WORK TASK -
Restate every record word for word, without the pictures.

Collected data
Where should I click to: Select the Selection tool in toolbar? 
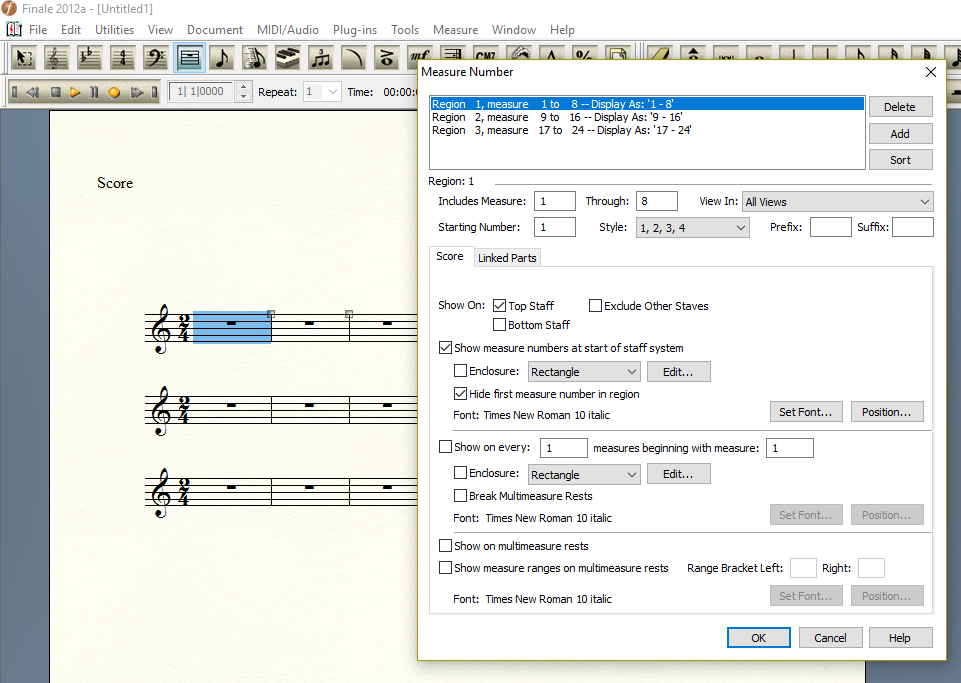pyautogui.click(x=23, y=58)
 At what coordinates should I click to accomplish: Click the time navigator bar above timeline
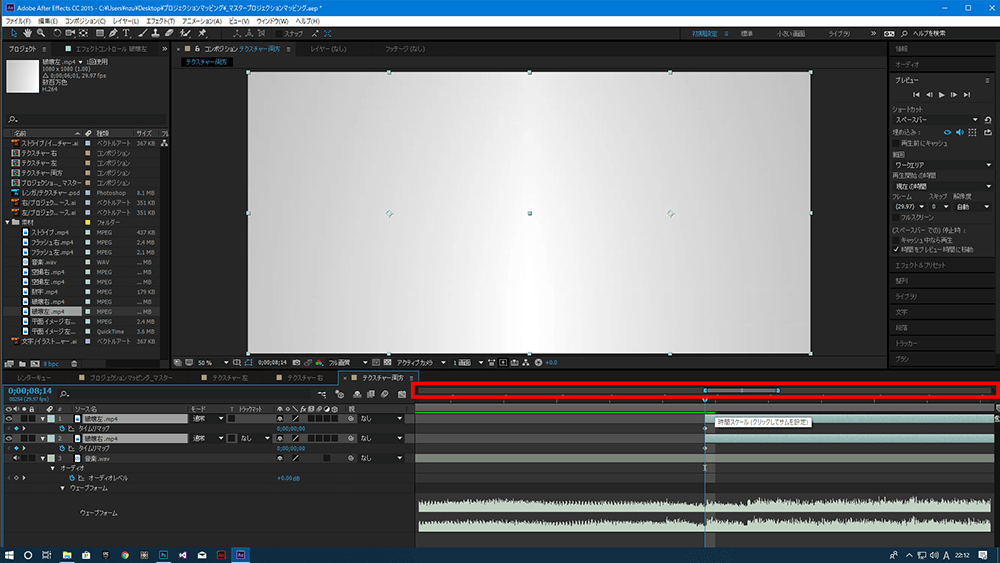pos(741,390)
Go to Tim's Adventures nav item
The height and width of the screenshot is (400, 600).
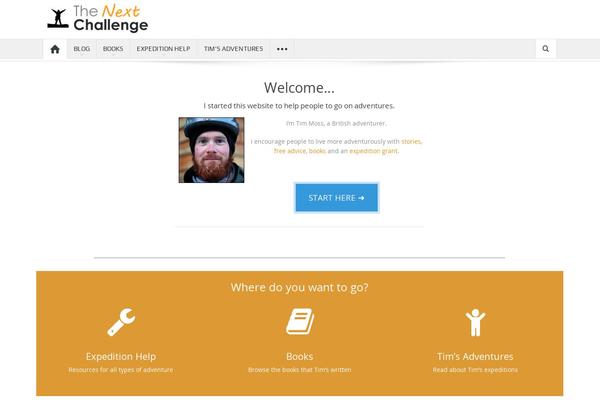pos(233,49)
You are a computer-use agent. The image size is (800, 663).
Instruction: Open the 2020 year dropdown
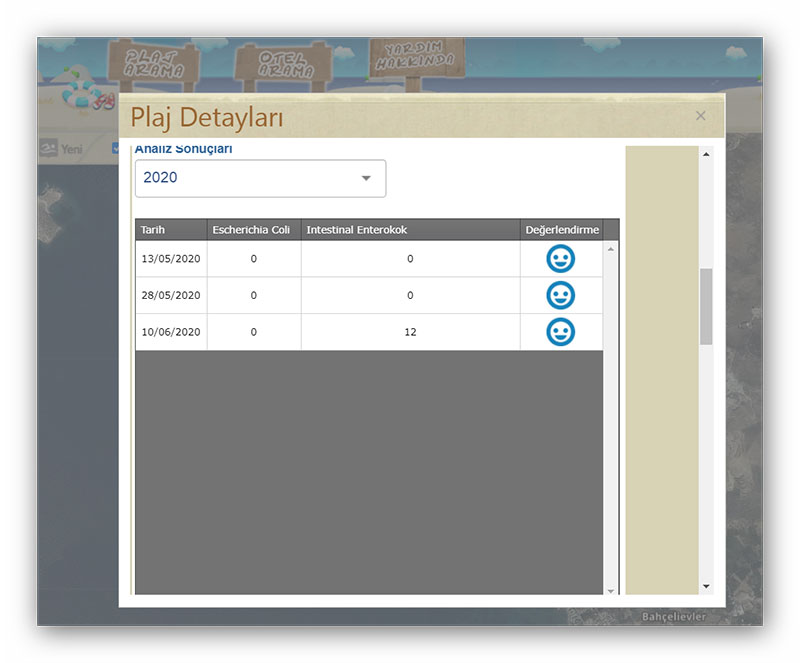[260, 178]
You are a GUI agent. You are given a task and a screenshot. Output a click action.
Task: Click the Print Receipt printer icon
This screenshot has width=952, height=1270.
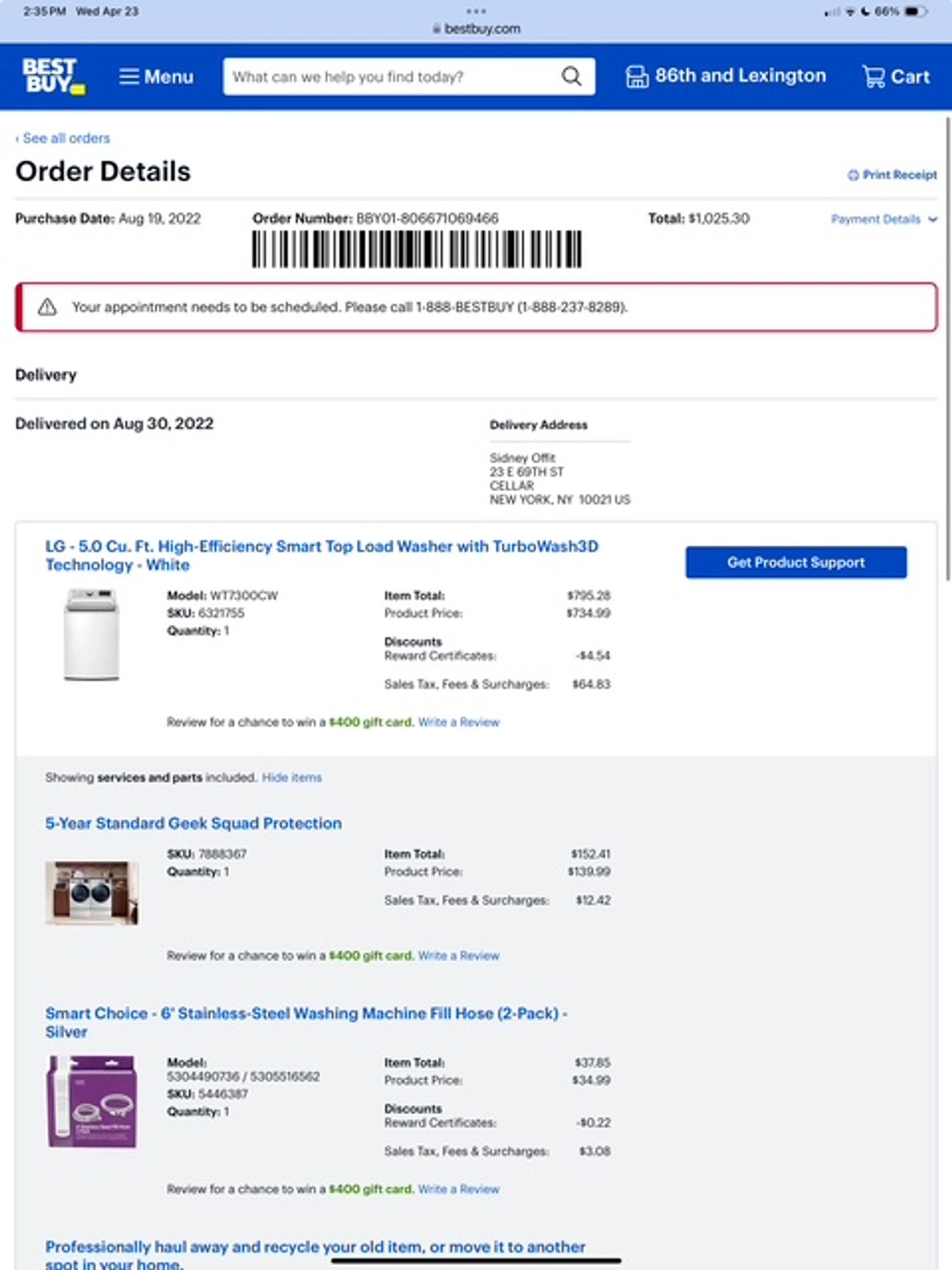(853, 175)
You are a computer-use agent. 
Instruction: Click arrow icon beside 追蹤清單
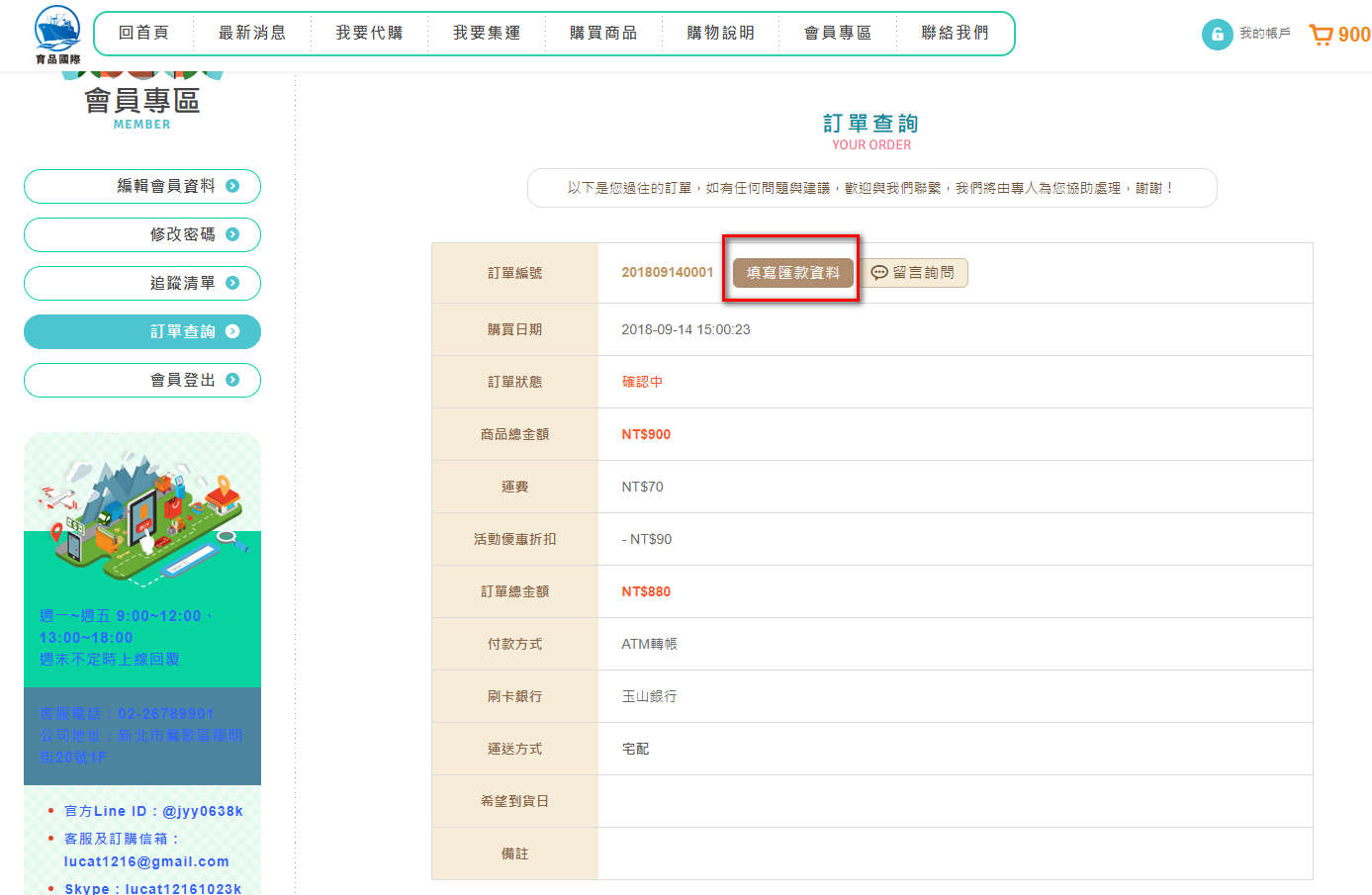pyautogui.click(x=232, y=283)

ANSWER FOR THE TASK -
Where should I click to: Select the Selection tool in toolbar? 
pyautogui.click(x=23, y=58)
 At what coordinates should I click to accomplish: Click the time navigator bar above timeline
pos(741,390)
Go to Tim's Adventures nav item
The height and width of the screenshot is (400, 600).
pos(233,49)
You are a computer-use agent. The image size is (800, 663).
Instruction: Open the 2020 year dropdown
[260, 178]
You are a GUI agent. You are given a task and a screenshot. Output a click action.
Task: Click the Print Receipt printer icon
This screenshot has width=952, height=1270.
(853, 175)
You are a computer-use agent. 
Instruction: Click arrow icon beside 追蹤清單
pyautogui.click(x=232, y=283)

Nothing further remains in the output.